Solution-processed Al₂O₃ and boron nitride (BN) composite films at a low process temperature were reported by Ha et al [141]. The Al₂O₃/BN mixed precursor solution was prepared by dissolving aluminum nitrite nonahydrate and BN powder in 2-methoxyethanol. A composite film of 41 nm thick Al₂O₃/BN was deposited by spin coating, followed by a microwave annealing for 15 min in an ambient atmosphere. During MWI, the temperature of the sample unavoidably increased to 150 °C. This work revealed that the incorporation of BN into the Al₂O₃ thin films can enhance the dielectric performance (e.g. lower leakage current, higher areal capacitance) without degrading the optical characteristics.

Ternary alloy aluminum yttrium oxide (Al_2−xY_xO₃) films prepared by a low-cost spin-cast method was reported by Jeong et al [142]. The mixed precursor solution for the high-k Al_2−xY_xO₃ dielectric was synthesized by dissolving aluminum nitrate hexa-hydrate and yttrium nitrate hexa-hydrate in 2-methoxyethanol with addition of nitric acid acting as an oxidant. The Al₂O₃ dielectric was selected to widen the bandgap of the Al_2−xY_xO₃ dielectric films (lower the leakage current); and the Y₂O₃ dielectric was chosen as another component due to the higher dielectric constant (∼15). The Al_2−xY_xO₃ thin films prepared with a post-annealing temperature of 400 °C exhibited smooth surface and excellent insulating characteristics due to structure stabilization from the cation alloying mixing effect. The IZO TFT with the ternary alloy Al_0.45Y_1.55O₃ gate dielectric exhibited a mobility of as high as 52.9 cm² V⁻¹ s⁻¹, a SS of 0.19 V/decade, an on/off current ratio of 4 × 10⁶, and no obvious hysteresis behavior. Moreover, they showed improved positive- or negative-bias-stress stability.

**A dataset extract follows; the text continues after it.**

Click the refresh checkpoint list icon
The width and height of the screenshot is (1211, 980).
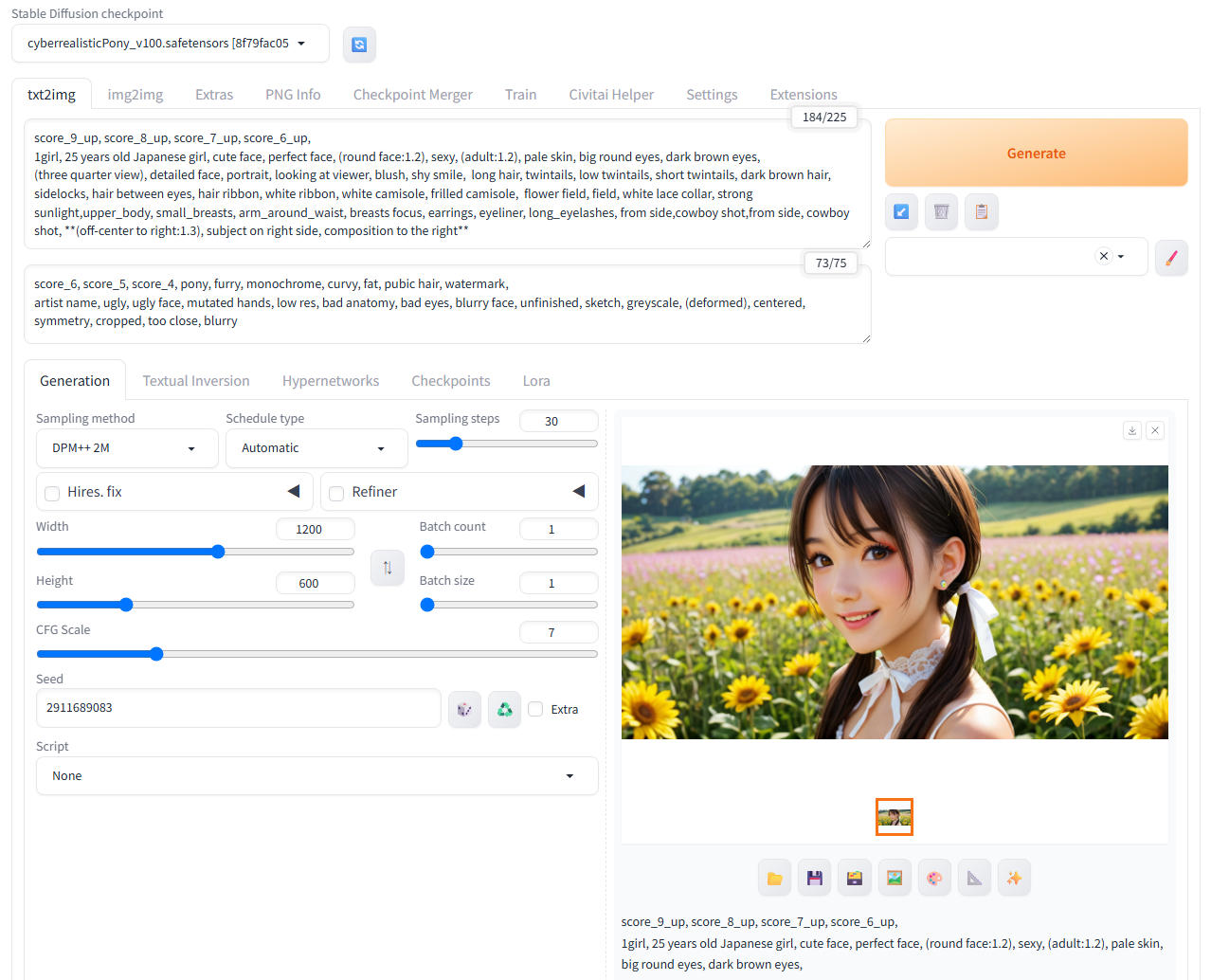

In addition, an environmentally friendly aqueous-based synthesis route for an AlO_x dielectric was reported by Kim et al [143]. The AlO_x precursor solutions were formed by dissolving aluminum nitrate hydrate in deionized water. The effect of the precursor solution temperature and humidity on the chemical, physical, and electrical properties of the AlO_x dielectric was studied in detail. They found that more complexes related to the metal aquo complex were generated with a higher temperature of the precursor solution, which resulted in a higher density and better electrical performance of the synthesized thin film. In contrary, the AlO_x thin film under humidity conditions of 30% or less during the spin coating process exhibited poor surface morphology, due to the spherulite structure generated, resulting in an increase of leakage current and a decrease of the breakdown voltage. With optimized conditions of the aqueous route-based AlO_x gate dielectric (precursor solution temperature of 35 °C, humidity condition of 40%), solution-processed InO_x TFTs were fabricated with a highest process temperature of 250 °C, and they exhibited high electrical performance, including field-effect mobility of 52 cm² V⁻¹ s⁻¹ and on/off current ratio of 10⁶. This aqueous route provides an inspiring and learning method for environmentally friendly, low-temperature, and high performance fully solution-processed MO TFTs.

Later, Cao et al also reported an aqueous route-based multi-component AlO_x:Y dielectric [144]. With a small amount of yttrium dopant inside the AlO_x framework. The resulting spin-coated AlO_x:Y thin films exhibited much better performance, including smoother surface, better capacitance coupling, and smaller dielectric dispersion.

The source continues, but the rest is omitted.